=== Provided data ===

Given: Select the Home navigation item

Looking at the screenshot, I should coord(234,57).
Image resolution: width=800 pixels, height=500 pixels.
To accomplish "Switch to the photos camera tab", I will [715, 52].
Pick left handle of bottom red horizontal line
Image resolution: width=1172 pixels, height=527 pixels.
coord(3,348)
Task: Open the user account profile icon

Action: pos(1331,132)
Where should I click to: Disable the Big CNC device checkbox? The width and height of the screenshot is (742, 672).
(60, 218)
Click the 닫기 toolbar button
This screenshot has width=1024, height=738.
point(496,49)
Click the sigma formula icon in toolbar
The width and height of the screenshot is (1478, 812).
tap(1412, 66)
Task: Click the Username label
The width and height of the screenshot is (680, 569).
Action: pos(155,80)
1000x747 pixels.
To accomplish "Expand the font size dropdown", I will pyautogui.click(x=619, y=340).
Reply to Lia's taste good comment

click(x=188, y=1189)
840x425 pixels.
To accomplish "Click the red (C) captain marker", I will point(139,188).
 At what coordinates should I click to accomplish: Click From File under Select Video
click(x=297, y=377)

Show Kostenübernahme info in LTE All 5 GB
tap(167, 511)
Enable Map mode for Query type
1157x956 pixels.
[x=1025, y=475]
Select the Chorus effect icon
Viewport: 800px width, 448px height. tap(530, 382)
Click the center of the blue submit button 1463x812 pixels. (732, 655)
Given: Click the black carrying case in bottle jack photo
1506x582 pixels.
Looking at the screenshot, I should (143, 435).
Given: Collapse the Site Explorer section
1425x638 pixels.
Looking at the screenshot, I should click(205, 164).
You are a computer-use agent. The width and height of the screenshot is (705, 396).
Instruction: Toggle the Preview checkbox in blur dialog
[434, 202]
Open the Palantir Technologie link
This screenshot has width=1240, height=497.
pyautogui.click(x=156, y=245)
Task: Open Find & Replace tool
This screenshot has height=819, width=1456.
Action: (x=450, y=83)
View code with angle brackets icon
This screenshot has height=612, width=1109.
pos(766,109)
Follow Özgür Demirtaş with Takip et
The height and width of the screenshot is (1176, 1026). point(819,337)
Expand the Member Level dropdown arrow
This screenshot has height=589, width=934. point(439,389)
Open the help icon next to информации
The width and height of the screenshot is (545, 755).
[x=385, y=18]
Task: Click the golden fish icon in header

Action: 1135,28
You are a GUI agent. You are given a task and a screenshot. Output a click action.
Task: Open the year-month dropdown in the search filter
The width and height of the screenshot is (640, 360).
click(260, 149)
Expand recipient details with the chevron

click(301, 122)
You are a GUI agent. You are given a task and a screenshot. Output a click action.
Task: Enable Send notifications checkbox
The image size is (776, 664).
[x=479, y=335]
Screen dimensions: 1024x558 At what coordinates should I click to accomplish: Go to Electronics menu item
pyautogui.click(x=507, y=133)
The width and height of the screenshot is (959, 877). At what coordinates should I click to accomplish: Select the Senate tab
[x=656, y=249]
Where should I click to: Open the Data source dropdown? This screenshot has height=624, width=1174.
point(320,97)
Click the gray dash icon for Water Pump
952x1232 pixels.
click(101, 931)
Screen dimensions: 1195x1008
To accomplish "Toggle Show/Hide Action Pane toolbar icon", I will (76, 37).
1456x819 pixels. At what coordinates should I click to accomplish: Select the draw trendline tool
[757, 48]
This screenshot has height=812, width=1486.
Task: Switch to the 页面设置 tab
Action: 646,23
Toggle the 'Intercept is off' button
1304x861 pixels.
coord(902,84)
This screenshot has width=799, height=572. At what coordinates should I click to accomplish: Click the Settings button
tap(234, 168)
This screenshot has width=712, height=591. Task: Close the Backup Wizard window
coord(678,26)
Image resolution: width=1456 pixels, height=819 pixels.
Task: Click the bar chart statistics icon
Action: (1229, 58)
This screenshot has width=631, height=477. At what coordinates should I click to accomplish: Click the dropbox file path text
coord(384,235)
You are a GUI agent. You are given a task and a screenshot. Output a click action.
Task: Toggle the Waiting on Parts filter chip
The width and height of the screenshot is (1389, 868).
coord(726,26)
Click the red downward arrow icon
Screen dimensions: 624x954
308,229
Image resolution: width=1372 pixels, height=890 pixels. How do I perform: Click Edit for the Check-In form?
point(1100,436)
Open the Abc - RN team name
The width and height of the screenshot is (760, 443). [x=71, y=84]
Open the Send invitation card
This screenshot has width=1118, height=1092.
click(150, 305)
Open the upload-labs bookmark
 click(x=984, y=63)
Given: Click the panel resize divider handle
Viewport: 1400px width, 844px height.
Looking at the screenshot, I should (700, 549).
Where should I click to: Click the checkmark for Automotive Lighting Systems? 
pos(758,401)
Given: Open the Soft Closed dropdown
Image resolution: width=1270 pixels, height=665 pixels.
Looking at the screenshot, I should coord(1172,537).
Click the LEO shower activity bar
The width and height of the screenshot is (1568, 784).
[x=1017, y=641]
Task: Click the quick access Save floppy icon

===

# [What is required]
Repeat the items in the stretch from the line containing "Select the Chorus effect icon" through the line containing "pyautogui.click(x=156, y=245)", substituting "filter dialog" for "blur dialog" and leaving everything else as it is.

# [Result for this exercise]
Select the Chorus effect icon
Viewport: 800px width, 448px height. tap(530, 382)
Click the center of the blue submit button 1463x812 pixels. (732, 655)
Given: Click the black carrying case in bottle jack photo
1506x582 pixels.
Looking at the screenshot, I should (143, 435).
Given: Collapse the Site Explorer section
1425x638 pixels.
Looking at the screenshot, I should click(205, 164).
You are a computer-use agent. The width and height of the screenshot is (705, 396).
Instruction: Toggle the Preview checkbox in filter dialog
[434, 202]
Open the Palantir Technologie link
This screenshot has width=1240, height=497.
pyautogui.click(x=156, y=245)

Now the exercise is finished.